Toutes choses restant égales par ailleurs on peut donc penser que les dépenses publiques vont augmenter chaque année d'environ 25 milliards d'euros. Il est évident que, dans un tel contexte, le déficit public passera à plus de 210 milliards dès 2025 et augmentera régulièrement de 25 milliards les années suivantes. Parallèlement les emprunts au titre du roulement et du financement du déficit vont exploser et passer d'un peu plus de 320 milliards en 2025 à probablement beaucoup plus de 400 en 2028...toutes choses égales par ailleurs.
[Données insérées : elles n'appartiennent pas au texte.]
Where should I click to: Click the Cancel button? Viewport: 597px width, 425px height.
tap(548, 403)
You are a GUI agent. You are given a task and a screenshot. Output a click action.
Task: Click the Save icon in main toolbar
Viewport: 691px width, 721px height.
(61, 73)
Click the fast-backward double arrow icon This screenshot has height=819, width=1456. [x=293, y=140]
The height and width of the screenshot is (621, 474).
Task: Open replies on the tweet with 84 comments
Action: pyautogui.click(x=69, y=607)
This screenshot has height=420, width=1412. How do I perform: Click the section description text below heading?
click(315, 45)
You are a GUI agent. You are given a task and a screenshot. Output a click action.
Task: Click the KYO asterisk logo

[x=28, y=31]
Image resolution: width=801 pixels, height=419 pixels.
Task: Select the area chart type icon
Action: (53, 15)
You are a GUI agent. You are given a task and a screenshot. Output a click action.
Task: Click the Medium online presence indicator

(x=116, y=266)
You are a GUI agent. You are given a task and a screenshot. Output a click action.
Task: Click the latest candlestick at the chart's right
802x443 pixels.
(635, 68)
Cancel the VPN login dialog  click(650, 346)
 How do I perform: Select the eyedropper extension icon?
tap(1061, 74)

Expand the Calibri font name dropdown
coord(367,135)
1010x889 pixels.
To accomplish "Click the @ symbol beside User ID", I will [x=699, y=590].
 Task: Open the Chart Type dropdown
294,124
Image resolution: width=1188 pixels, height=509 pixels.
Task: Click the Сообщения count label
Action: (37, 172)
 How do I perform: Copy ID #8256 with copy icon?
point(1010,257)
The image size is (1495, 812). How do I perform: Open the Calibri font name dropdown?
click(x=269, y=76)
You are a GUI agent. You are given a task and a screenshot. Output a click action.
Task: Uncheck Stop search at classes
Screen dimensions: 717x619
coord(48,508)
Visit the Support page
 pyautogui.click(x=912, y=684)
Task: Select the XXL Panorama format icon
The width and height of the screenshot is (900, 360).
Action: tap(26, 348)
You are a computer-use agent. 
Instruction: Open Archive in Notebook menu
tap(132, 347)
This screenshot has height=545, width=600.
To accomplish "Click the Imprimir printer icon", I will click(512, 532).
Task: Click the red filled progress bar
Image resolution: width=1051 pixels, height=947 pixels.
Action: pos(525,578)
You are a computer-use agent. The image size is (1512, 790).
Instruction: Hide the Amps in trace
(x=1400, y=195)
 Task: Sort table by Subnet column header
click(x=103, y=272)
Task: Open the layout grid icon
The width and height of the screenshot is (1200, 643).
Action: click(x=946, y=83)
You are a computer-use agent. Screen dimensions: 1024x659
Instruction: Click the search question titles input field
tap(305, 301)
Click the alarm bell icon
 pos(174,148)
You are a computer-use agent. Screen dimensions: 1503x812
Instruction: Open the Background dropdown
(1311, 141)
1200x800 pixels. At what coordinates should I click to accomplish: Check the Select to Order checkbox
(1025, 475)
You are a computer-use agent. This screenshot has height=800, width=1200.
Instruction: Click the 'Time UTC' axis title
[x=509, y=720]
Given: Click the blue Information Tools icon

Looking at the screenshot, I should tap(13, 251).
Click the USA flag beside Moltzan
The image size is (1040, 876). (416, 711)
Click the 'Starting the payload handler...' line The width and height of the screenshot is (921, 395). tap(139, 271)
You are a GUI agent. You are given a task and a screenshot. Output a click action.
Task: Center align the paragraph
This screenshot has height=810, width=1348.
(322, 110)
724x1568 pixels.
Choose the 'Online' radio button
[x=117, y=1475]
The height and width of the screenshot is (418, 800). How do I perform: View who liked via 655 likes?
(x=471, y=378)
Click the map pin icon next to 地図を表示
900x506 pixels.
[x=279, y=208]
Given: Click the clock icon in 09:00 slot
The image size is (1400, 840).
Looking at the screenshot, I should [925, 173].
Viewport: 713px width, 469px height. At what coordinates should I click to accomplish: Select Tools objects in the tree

De quoi emprunter chaque année bien davantage que la totalité des recettes publiques prévues ( 370 milliards pour 2025).
Toutes choses égales par ailleurs, en particulier si on ne remet pas en cause les investissements prévisibles au titre de l'écologie, de la santé (biotech, medtech, e-santé) , de la recherche, de l'IA, de la deeptech en général, etc. et si on ne remet pas en cause le modèle économico - social, il est clair que les marchés financiers ne pourront pas suivre un tel rythme et qu'ils ne se contenteront pas d'une hausse des taux sur les obligations publiques, hausse déjà entamée y compris sur le bund allemand.
Quelles solutions?
En l'absence d'un recours à une politique monétaire complètement nouvelle, l'inflation devrait s'engouffrer dans l'écart entre revenus distribués et offre globale, écart mesuré notamment par la valeur de la production militaire. Il s'agira d'une force puissante pour empêcher l'élargissement d'un autre écart, celui entre offre et demande de dette publique.
Une autre possibilité est celle de l'achat direct des titres de dette publique par la banque centrale. Ce fut partiellement la solution de la dette COVID. Le travail d'ajustement de l'inflation serait ici complété par le travail de la banque centrale.
Une troisième possibilité est le financement direct de la totalité des dépenses militaires par la banque centrale. C'est évidemment la solution collectivement la plus avantageuse avec de fortes conséquences inflationnistes. C'est aussi la solution la plus cohérente : il n'y a pas à rembourser une production qui, ne donnant lieu à aucun échange marchand, ne peut s'appuyer sur une ressource puisée sur le marché, ressource affectable à un créancier.
Le scénario qui vient d'être proposé, est partiel et ne tient pas compte des conséquences du passage à une économie de guerre dans les autres pays partenaires de l'UE.
Ce scénario révèle aussi qu'il existe probablement une façon de vivre l'euro en abandonnant ses contraintes..., contraintes que même l'Allemagne semble oublier.